DIRECTIONS FOR THIS TASK - Omit pictures and quote the listing below line by line, from its start through the line that holds "You are a computer-use agent.".

EXCERPTED RECORDS -

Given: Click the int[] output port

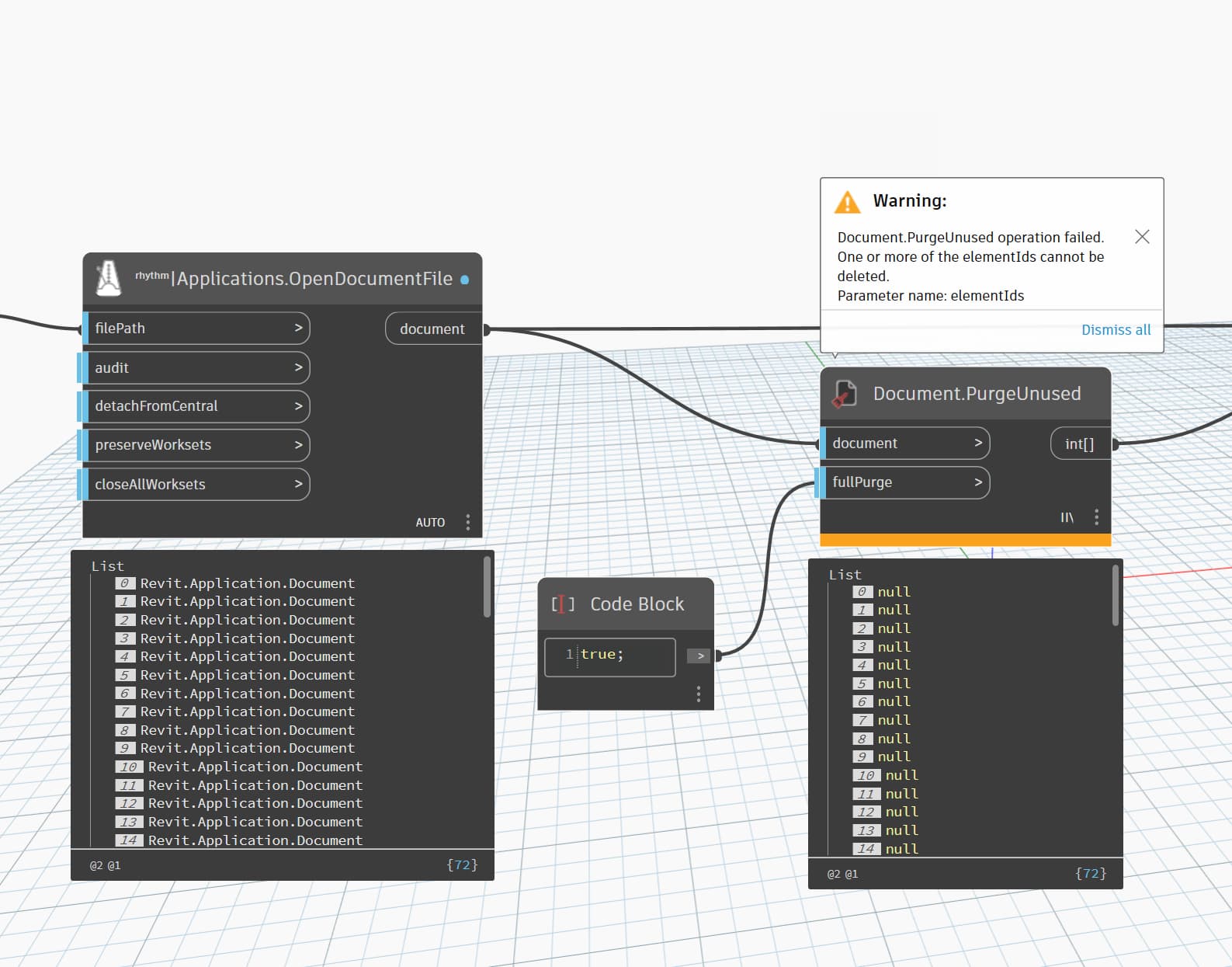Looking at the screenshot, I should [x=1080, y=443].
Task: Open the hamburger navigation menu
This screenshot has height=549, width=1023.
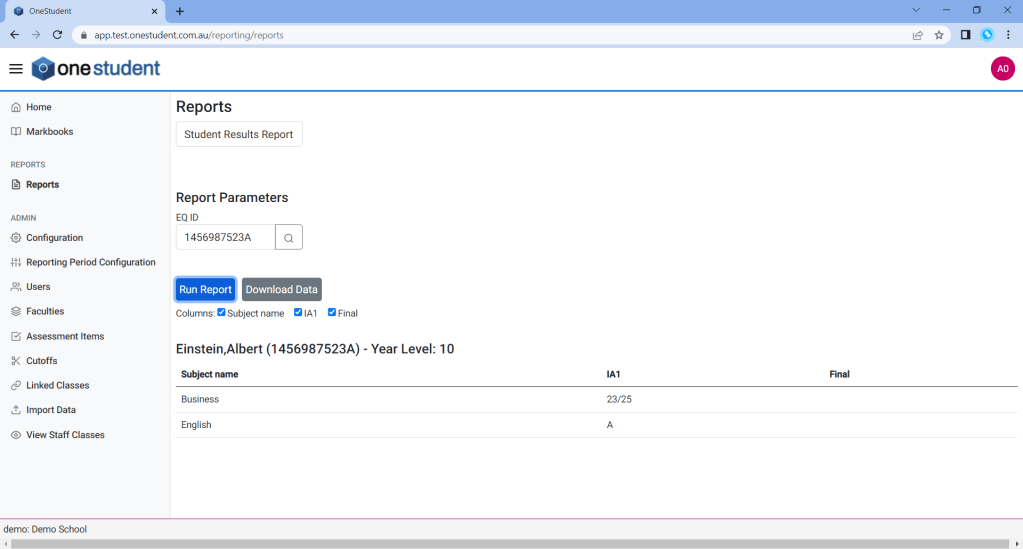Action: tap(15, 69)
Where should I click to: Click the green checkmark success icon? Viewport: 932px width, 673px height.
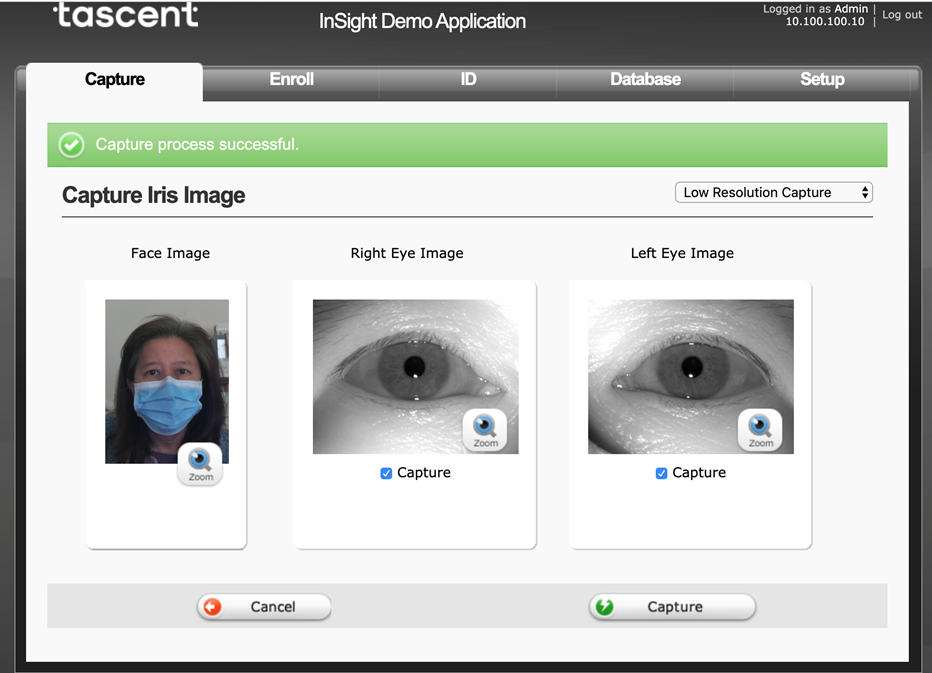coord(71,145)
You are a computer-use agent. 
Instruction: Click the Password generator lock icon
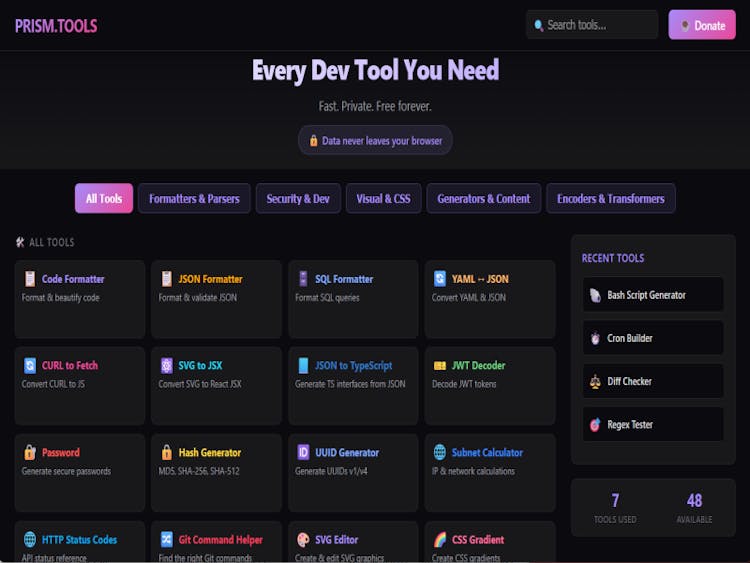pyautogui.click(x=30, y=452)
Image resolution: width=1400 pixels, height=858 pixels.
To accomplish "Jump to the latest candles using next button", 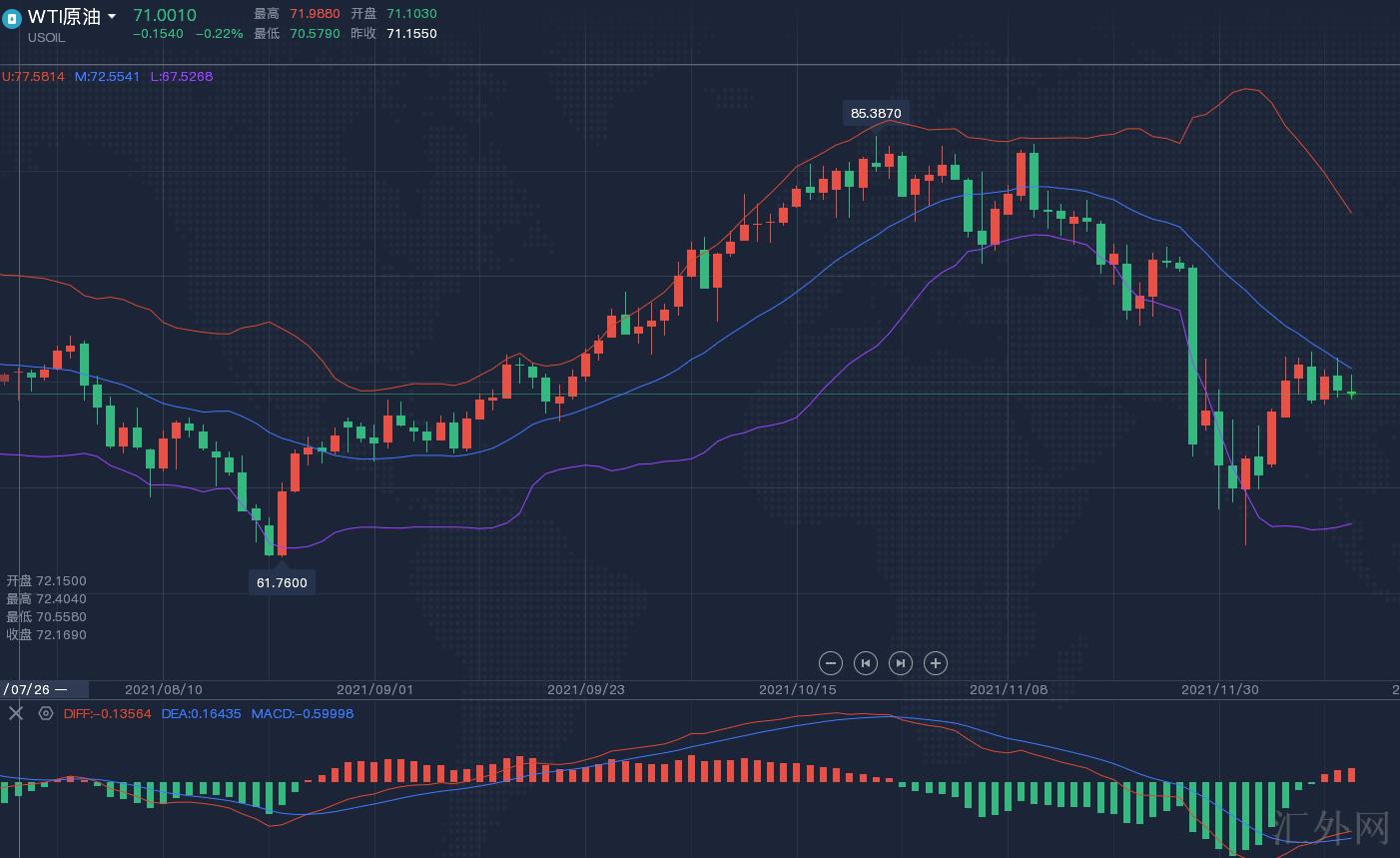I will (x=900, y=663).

EXERCISE ANSWER -
Given: Click the int[] output port

Looking at the screenshot, I should [x=1080, y=443].
Task: Open the hamburger navigation menu
This screenshot has height=549, width=1023.
Action: tap(15, 69)
Where should I click to: Click the green checkmark success icon? Viewport: 932px width, 673px height.
coord(71,145)
You are a computer-use agent. 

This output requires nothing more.